◆ Stored items:
────────────────────────────────────────
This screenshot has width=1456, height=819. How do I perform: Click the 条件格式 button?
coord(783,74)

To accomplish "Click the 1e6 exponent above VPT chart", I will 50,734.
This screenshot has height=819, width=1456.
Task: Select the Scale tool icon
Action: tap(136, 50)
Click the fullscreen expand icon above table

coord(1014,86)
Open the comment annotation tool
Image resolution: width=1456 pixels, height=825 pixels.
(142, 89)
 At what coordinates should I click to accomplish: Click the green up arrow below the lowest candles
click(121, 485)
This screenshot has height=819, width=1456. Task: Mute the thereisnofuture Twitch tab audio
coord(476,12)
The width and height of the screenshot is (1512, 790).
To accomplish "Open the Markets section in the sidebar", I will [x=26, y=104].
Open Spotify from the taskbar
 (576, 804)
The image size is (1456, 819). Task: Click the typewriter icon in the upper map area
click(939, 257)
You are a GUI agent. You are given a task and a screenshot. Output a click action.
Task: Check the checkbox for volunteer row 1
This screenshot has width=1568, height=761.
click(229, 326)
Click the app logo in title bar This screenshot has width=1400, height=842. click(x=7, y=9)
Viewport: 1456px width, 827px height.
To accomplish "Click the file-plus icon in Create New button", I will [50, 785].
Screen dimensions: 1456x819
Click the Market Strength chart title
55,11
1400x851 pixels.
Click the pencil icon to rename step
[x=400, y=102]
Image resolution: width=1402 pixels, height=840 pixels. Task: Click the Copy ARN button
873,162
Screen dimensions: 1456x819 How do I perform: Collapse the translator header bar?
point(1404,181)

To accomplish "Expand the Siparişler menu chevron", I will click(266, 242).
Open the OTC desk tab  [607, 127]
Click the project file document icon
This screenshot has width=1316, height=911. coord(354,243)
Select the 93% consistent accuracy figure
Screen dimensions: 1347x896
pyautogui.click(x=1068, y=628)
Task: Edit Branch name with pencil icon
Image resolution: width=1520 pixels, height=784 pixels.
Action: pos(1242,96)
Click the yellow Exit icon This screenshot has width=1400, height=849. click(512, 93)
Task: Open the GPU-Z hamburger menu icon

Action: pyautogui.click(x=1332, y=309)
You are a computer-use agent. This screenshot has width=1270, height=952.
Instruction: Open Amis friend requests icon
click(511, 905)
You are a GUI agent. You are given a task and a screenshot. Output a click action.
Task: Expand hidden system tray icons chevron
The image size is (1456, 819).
────────────────────────────────────────
◆ WHAT THE TASK ASKS:
Reproduce verbatim only the lines from the one holding "1400x851 pixels." through the end of the records.

◆ OUTPUT OF THE TASK:
1400x851 pixels.
Click the pencil icon to rename step
[x=400, y=102]
Image resolution: width=1402 pixels, height=840 pixels. Task: Click the Copy ARN button
873,162
Screen dimensions: 1456x819 How do I perform: Collapse the translator header bar?
point(1404,181)

To accomplish "Expand the Siparişler menu chevron", I will click(266, 242).
Open the OTC desk tab  [607, 127]
Click the project file document icon
This screenshot has width=1316, height=911. coord(354,243)
Select the 93% consistent accuracy figure
Screen dimensions: 1347x896
pyautogui.click(x=1068, y=628)
Task: Edit Branch name with pencil icon
Image resolution: width=1520 pixels, height=784 pixels.
Action: pos(1242,96)
Click the yellow Exit icon This screenshot has width=1400, height=849. click(512, 93)
Task: Open the GPU-Z hamburger menu icon

Action: pyautogui.click(x=1332, y=309)
You are a computer-use agent. This screenshot has width=1270, height=952.
Instruction: Open Amis friend requests icon
click(511, 905)
You are a GUI agent. You are given a task and a screenshot. Output a click action.
Task: Expand hidden system tray icons chevron
The image size is (1456, 819).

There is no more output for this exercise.